Она приподняла с плеча Лилы свою прелестную головку и взглянула на меня с некоторым негодованием:
— А, так вы думаете, что я боюсь? — сказала она с упреком. — Вы видите, что я плачу, и говорите сами себе: бедная девочка, она боится, что ее побранят!
Она снова принялась плакать горькими слезами, закрывая лицо платком. Я старался ее успокоить, умолял ответить мне, посмотреть на меня, объяснить мне печаль свою. Я был так растроган и до того увлекся дружеским и отеческим чувством, что посереди нежных имен, которыми я называл ее, у меня вырвалось имя одного ребенка, которого я некогда очень любил. Несколько лет уже я привык давать это имя всем хорошеньким детям, которых мне случалось ласкать.
— Синьорина! — говорил я ей. — Милая моя Алеция!..
Я остановился, боясь, как бы она не обиделась, что я назвал ее чужим именем. Но она, по-видимому, нисколько не оскорбилась этим, посмотрела на меня с некоторым удивлением и позволила мне взять свою руку, которую я покрывал поцелуями.
Между тем карета неслась с быстротой ветра, и я не добился объяснения, которого мне так хотелось. Вдруг Лила сказала, что вилла Гримани уже видна и что нам непременно надо разлучиться.
— О, неужели я должен расстаться с вами, не узнав ничего? Сколько же времени томиться мне в этом ужасном беспокойстве?
— Приходите сегодня в парк в час ночи, — сказала она. — Я буду в маленькой аллее, что идет вдоль стены, у статуи, которую вам легко будет найти: стоит только идти от решетки всё вправо.
Я еще раз поцеловал ручки синьоры.
— Ах, синьора! Синьора! — сказала Лила с выражением кроткого и печального упрека.
— Лила, не докучай мне, — сказала она с запальчивостью. — Ты помнишь, что я тебе говорила сегодня утром?
Лила, казалось, была в отчаянии.
— Что же такое говорила тебе синьора?
— Она хочет убиться, — отвечала Лила, рыдая.
— Убиться, синьора? — вскричал я. — Вам, когда вы так прекрасны, так веселы, так любимы!
— Так любима, Лелио! — вскричала она с видом глубокого отчаяния. — Кто ж меня любит?

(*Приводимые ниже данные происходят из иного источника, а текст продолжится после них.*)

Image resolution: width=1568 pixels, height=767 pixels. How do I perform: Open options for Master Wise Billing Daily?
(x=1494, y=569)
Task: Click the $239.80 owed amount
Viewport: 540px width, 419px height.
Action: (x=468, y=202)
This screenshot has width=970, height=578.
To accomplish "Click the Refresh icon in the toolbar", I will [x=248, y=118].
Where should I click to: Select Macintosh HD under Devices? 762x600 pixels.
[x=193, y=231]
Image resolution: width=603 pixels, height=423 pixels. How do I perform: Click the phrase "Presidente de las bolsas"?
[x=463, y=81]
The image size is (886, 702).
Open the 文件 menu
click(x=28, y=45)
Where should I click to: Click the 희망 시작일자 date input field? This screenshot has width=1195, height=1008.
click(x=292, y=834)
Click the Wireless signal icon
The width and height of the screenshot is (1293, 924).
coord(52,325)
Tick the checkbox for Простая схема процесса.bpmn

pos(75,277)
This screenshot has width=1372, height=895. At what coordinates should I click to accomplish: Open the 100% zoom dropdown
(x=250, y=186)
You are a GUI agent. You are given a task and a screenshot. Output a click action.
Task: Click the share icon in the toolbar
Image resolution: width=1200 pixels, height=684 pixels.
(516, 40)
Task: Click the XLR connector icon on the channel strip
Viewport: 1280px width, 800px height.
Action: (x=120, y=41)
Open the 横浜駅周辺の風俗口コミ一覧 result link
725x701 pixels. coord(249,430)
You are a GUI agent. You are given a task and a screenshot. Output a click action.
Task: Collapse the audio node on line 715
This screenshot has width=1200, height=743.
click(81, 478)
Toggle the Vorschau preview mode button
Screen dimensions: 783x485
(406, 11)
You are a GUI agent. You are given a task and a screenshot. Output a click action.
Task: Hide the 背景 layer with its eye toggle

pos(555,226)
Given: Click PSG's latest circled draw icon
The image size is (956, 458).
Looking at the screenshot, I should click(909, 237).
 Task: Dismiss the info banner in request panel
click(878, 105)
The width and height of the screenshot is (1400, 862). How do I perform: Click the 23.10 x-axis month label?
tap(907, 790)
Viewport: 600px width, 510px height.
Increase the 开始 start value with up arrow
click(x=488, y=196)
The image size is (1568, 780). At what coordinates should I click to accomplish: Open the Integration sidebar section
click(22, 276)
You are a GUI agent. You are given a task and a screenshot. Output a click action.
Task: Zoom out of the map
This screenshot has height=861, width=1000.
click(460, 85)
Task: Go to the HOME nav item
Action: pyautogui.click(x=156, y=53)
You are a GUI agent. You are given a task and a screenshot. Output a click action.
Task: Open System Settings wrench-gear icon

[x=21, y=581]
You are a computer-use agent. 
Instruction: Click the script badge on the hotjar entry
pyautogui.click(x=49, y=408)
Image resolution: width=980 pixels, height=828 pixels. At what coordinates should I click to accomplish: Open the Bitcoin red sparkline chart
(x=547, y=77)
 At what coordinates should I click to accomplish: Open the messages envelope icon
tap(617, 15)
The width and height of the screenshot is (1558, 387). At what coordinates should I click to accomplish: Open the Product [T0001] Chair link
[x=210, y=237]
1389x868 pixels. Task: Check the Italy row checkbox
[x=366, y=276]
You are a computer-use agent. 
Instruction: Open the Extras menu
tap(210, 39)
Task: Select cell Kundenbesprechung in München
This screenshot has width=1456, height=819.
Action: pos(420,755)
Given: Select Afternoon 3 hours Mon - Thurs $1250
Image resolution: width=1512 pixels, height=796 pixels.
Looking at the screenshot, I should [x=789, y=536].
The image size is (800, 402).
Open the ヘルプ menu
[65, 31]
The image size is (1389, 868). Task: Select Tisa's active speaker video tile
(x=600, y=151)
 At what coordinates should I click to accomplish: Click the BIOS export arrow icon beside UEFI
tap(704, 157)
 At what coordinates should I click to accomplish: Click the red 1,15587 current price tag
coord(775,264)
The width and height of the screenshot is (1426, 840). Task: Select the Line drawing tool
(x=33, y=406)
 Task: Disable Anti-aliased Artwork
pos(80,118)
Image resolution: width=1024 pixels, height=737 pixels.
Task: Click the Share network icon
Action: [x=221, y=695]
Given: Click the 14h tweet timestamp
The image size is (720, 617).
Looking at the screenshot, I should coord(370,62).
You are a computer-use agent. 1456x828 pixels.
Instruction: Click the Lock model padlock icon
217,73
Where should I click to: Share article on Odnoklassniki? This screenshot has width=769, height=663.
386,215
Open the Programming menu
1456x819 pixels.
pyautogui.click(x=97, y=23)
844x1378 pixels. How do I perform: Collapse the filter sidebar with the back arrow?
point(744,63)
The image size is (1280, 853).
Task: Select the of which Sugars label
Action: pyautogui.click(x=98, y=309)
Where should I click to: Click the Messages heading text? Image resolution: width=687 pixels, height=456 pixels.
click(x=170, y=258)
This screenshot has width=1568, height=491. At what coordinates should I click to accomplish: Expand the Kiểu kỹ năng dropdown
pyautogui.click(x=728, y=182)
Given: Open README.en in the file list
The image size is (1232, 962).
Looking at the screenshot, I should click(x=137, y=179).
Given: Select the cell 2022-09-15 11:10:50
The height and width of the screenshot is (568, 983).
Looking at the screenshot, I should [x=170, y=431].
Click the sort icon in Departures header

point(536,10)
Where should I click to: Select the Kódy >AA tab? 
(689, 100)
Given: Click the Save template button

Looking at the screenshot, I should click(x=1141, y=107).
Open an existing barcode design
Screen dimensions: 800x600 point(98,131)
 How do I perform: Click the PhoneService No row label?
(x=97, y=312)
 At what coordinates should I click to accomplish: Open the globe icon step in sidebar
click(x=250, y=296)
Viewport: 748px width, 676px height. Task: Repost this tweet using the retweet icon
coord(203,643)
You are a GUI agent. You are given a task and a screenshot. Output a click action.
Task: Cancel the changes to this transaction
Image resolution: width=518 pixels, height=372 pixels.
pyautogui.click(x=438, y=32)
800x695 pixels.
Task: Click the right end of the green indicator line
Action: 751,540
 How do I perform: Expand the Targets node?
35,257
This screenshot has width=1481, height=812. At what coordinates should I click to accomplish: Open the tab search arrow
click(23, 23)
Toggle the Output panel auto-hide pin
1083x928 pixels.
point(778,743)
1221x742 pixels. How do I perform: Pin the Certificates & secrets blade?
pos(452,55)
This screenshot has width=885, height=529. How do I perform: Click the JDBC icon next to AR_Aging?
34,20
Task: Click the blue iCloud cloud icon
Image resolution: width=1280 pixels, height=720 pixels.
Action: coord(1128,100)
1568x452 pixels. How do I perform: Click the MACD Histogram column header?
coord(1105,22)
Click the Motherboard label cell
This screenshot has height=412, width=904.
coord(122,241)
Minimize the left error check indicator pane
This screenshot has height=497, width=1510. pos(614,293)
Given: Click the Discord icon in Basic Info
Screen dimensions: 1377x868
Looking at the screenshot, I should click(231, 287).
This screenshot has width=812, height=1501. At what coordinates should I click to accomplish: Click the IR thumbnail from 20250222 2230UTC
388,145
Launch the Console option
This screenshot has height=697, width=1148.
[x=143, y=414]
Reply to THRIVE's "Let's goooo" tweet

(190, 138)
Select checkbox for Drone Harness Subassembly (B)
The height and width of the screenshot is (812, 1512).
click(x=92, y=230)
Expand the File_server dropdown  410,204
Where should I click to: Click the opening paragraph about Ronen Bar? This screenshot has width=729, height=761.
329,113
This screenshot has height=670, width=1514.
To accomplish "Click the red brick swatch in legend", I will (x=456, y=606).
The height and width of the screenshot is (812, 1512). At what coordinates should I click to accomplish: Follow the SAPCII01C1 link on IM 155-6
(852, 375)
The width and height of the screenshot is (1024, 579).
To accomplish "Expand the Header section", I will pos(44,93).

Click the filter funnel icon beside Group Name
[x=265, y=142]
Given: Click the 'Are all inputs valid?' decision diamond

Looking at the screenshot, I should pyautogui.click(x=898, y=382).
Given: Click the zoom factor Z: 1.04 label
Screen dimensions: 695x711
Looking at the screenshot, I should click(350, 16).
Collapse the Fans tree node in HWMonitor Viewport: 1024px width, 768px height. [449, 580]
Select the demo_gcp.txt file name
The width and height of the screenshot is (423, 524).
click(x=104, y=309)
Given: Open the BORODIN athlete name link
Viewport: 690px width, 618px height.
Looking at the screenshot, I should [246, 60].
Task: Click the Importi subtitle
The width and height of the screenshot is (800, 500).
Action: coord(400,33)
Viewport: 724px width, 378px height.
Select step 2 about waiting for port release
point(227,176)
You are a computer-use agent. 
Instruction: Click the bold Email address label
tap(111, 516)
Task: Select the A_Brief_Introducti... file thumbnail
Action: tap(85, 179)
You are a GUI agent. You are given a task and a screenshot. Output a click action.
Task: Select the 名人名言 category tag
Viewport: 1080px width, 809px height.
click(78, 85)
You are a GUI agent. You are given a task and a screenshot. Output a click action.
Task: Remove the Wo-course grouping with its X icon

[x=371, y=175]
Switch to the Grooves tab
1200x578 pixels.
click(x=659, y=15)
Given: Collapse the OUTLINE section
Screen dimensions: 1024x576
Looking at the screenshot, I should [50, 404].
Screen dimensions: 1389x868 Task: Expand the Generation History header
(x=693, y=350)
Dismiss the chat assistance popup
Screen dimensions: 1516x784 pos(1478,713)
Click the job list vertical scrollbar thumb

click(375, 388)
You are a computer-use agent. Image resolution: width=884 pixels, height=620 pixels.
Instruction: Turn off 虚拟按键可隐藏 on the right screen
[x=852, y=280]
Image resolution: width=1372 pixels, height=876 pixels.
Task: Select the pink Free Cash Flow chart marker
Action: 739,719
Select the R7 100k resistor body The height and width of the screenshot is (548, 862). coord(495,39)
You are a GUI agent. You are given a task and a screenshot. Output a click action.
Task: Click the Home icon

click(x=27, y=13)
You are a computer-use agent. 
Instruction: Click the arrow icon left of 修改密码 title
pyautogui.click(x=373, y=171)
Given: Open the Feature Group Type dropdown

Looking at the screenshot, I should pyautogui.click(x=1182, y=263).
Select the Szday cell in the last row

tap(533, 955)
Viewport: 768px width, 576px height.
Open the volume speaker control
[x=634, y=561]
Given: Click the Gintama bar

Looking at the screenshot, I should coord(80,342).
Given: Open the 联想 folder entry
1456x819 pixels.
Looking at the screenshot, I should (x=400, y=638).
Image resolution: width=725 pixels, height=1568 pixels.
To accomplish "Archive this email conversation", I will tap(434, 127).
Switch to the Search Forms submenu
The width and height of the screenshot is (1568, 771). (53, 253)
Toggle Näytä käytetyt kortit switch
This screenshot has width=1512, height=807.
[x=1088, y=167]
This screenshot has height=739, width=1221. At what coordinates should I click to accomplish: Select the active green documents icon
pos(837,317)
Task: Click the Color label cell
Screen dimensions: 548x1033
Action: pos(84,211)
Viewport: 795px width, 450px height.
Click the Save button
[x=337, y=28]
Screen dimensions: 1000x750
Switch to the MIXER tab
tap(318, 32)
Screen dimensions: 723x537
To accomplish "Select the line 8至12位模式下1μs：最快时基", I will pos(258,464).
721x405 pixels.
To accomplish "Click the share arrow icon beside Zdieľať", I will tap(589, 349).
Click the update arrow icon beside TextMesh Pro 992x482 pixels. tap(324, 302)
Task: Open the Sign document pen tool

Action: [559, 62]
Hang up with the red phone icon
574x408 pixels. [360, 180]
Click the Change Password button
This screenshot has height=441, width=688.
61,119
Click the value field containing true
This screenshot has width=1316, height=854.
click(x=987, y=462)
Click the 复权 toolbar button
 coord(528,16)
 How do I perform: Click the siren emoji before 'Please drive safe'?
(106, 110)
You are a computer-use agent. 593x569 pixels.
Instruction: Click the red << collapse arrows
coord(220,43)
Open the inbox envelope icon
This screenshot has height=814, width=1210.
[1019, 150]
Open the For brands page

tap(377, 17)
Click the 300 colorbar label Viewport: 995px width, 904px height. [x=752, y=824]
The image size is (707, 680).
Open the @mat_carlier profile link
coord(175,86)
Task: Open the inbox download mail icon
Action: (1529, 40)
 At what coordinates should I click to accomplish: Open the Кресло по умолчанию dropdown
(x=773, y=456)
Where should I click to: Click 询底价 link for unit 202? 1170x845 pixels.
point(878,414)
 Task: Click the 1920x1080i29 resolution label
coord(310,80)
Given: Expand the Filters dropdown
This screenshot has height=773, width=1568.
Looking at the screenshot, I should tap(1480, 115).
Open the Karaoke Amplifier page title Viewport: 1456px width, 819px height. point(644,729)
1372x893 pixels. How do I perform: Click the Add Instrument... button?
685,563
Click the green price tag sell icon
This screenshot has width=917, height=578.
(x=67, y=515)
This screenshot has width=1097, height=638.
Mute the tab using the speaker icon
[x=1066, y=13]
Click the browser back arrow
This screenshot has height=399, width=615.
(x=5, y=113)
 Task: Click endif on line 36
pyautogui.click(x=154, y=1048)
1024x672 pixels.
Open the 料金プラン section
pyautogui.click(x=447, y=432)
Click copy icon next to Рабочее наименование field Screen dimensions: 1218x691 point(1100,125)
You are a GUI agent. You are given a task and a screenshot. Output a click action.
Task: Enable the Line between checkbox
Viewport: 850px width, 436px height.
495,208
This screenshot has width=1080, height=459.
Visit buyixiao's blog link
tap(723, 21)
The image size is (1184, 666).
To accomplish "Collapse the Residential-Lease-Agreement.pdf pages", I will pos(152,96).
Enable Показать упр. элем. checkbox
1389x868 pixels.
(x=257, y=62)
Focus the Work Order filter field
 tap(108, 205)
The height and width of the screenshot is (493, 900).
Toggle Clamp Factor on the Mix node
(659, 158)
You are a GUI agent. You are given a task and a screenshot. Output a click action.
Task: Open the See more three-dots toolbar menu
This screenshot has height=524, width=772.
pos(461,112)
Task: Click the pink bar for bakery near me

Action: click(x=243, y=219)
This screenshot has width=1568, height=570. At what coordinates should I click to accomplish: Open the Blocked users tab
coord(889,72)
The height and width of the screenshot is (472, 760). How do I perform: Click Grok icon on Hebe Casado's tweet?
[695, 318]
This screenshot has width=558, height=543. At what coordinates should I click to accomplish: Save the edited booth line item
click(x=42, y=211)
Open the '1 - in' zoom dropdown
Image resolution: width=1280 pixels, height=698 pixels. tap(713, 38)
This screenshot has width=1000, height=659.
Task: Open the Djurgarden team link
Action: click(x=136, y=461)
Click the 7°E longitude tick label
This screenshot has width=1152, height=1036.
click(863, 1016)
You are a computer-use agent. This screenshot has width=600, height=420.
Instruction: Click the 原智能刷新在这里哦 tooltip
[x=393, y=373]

Никто, кроме матушки и моей доброй Лилы!
— И бедного артиста, — сказал я, — который не смеет сказать, что он вас любит, а между тем готов пожертвовать жизнью, чтобы только вы не хотели умирать.
— Вы лжете! — вскричала она с силой. — Вы меня не любите!
Я судорожно схватил ее руку и как бы в остолбенении смотрел ей в глаза. Вдруг карета остановилась. Это Лила дернула за шнурок. Я выскочил из кареты и, кланяясь, старался принять униженное положение настройщика. Но лакей не мог не заметить, что глаза у барышни и служанки заплаканы. Он пристально посмотрел на меня, и когда карета уезжала, он несколько раз оборачивался, чтобы взглянуть на меня. Мне казалось, что в его чертах есть что-то знакомое, но я не смел глядеть ему прямо в глаза и никак не мог вспомнить, где я видел прежде это толстое, бледное, волосатое лицо.
В полночь я перелез через ограду парка, но едва сделал несколько шагов, как кто-то схватил меня за плащ. На всякой случай я взял с собой небольшой нож и хотел уже выхватить его, но, к счастью, узнал Лилу.